The supply and demand model of economics asserts that in a competitive market, price will function to equalize the quantity demanded by consumers and the quantity supplied by producers, resulting in an economic equilibrium of price and quantity. Most resource investors will be very familiar with how this practically applies to commodities that have one or more exchanges to serve as global competitive markets. These exchanges provide a relatively transparent forum for all trading activity, and as a result they facilitate to ‘discover’ what the price of a material will be months and years ahead. This helps the physical industry to plan forward in a world subject to often severe and rapid price movements.
The oldest such exchange in existence for metals is the London Metals Exchange (LME) which has been evolving since 1571 to its current form offering futures and options contracts for copper, lead, zinc, aluminum (and alloys), nickel, tin, cobalt, molybdenum, steel and plastics. The volume of trade and level of demand has grown over the years to accommodate contracts including spot prices, forwards, futures and options on futures. With the total value of trade on the exchange around $ 10.24 trillion annually, other sophisticated products are also traded including interest rates, environmental instruments, swaps, or ocean freight contracts.
Unfortunately for lithium there is no such international exchange, which creates a rather opaque lithium marketplace where buyers are left to negotiate with producers on an individual basis. Lithium carbonate purchases are typically tied to longer term supply contracts between the lithium producers and customers. There may be as many as ninety different varieties of lithium that producers will market and pricing is not simplified enough to give a generic quote as there are different volumes and purities according to the demands, however technical grade carbonate is typically what interests battery makers. A customer inquiring about a pricing quote would be required to complete a relatively long checklist of specifications including purity, particle size, shipping, packaging and delivery date.
Historic Pricing
As the industries largest global supplier, Sociedad Quimica y Minera (NYSE: SQM) entered the lithium market in 1996 -1997; with its lower cost continental brine supply/capacity, it dramatically transformed the pricing models within the industry. The structure of the lithium industry was changed from high-cost lithium compound production based on minerals to low-cost large-scale brine-based production. Based on data from the USGS Minerals Yearbook, lithium carbonate prices decreased 27 percent from 1996-1997 and a subsequent 15 percent from 1997-1998 or from over $3,000 per tonne to less than $2,000 per tonne.
The Global Trade Atlas provides data on the average values of lithium carbonate exports from Argentina, Chile, and China and imports to Japan, USA and Germany measured in US dollars per tonne, which provides a very general framework of how the pricing has trended. According to Credit Suisse pricing estimates, over the past ten years lithium prices have tripled. The average value of imports in the United States has increased since 1999 from approximately $1,500 to $4,500 per tonne of lithium carbonate. The average value of exports from Chile has increased since 1999 from approximately $1,500 to slightly over $5,000 per tonne of lithium carbonate.
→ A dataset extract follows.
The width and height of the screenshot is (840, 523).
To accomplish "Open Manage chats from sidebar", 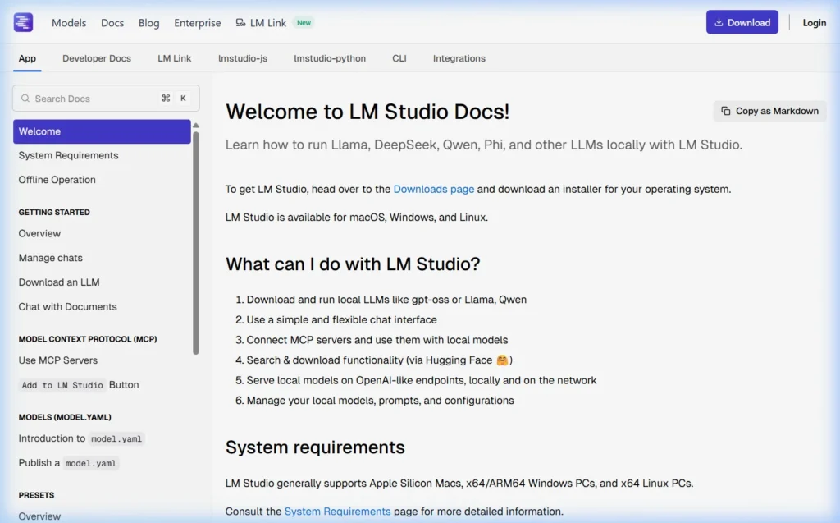I will (50, 258).
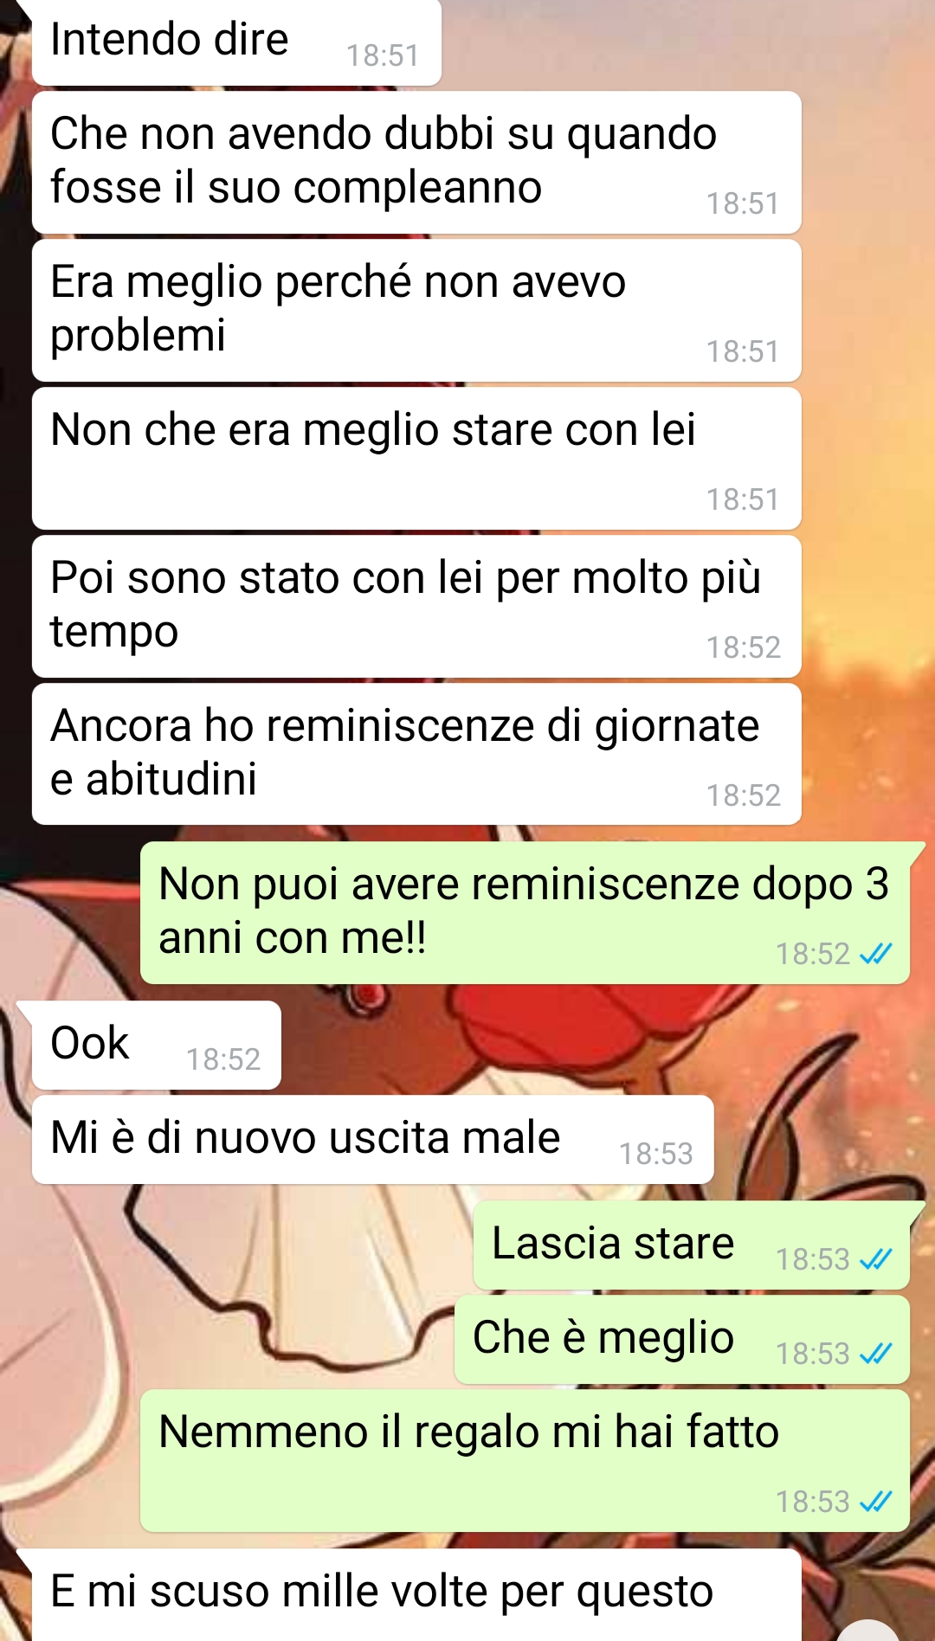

Relatively Recent Dynamics
Observing the supply/demand balance and its impact on price, the market has been relatively tight over the past few years with the advancement and overall market penetration of hand-held devices and the resultant rechargeable battery demand, all of which has manifested in robust pricing. In 2009 the weak economic environment should have resulted in significant downside pricing pressure had it not been for two of the industry leaders, SQM and Rockwood Holdings Inc. (NYSE: ROC), temporarily idling capacity, which significantly tightened the supply/demand balance. In September of 2009, SQM announced a 20 percent reduction in lithium prices, which demonstrated that the market demands were still well below the inventory.
Outlook
Investors might be interested to know that the battery market for lithium, which is well understood to be the strongest catalyst for future growth, might easily absorb a significant increase in lithium prices. The actual raw cost of the lithium in vehicle batteries is currently less than 3 percent as a proportion of total input expenses. In theory, lithium prices could increase by several multiples and it would have a nominal impact on the actual price of the end battery.
A secondary point for investors is that with a relatively small number of producers controlling a large percentage of global production the effective oligopoly will make lithium a strategic commodity in decades to come. Looking forward, near term pricing may be under pressure unless the large producers return to a more disciplined approach with regard to idling supply and not worrying about market share as the Chinese producers continue to raise their effective capacity as well as newer producing enterprises anticipated in the future. Longer-term, surging lithium demand should require further supply increases. Some industry consultants have forecast global demand for the metal to more than double by the end of this decade.